:: Work instruction ::
In the entries below, identify every line with the string "computer" and copy it.

:: Data shown ::
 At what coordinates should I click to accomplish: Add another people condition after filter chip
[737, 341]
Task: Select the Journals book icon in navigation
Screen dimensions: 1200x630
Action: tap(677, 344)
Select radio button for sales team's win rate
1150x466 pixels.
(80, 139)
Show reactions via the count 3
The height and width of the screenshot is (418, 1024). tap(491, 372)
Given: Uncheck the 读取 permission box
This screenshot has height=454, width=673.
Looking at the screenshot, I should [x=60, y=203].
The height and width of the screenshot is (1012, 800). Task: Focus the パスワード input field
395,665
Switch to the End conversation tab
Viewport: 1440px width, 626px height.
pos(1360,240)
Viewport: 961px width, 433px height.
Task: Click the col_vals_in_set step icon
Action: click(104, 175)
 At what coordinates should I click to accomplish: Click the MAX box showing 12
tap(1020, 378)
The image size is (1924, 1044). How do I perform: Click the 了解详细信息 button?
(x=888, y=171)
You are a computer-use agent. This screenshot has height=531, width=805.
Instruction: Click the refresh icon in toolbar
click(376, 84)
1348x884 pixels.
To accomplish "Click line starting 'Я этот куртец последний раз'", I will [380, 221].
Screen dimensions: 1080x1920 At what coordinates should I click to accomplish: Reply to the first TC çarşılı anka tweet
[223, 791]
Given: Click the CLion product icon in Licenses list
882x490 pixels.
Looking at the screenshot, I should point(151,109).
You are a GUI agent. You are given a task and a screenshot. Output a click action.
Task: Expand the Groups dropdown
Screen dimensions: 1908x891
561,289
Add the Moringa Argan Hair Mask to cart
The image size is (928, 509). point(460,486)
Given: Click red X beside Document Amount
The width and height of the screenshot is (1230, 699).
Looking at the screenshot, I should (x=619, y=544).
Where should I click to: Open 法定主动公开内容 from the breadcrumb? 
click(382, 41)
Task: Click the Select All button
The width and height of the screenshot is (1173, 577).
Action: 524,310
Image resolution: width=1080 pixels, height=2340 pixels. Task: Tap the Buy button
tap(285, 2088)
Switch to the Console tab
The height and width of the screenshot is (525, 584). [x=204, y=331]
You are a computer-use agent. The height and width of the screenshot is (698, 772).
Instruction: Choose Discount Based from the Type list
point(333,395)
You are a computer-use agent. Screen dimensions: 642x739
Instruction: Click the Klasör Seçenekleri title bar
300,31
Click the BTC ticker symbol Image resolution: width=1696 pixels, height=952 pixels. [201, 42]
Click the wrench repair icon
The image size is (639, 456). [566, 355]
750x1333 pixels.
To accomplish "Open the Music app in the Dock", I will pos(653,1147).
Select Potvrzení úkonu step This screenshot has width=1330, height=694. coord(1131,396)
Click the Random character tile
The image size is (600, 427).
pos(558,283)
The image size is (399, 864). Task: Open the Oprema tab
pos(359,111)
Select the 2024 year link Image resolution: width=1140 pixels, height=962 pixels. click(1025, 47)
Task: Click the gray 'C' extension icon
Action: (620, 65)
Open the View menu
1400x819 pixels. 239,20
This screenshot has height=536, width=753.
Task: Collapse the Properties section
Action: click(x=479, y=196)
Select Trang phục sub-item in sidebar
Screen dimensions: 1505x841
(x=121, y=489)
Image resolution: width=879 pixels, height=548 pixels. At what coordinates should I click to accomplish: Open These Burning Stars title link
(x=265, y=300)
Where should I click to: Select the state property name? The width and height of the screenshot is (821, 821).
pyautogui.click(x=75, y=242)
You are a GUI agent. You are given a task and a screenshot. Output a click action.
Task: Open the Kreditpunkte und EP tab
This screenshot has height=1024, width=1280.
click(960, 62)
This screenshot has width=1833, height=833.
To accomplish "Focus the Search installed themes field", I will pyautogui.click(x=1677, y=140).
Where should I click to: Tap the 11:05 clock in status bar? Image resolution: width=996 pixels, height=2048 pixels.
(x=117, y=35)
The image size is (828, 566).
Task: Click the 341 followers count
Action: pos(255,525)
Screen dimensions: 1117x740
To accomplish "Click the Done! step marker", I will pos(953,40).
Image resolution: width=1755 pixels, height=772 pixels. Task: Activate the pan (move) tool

:: Output of the exercise ::
You are a computer-use agent. This screenshot has height=531, width=805.
You are a computer-use agent. The height and width of the screenshot is (698, 772).
You are a computer-use agent. Screen dimensions: 642x739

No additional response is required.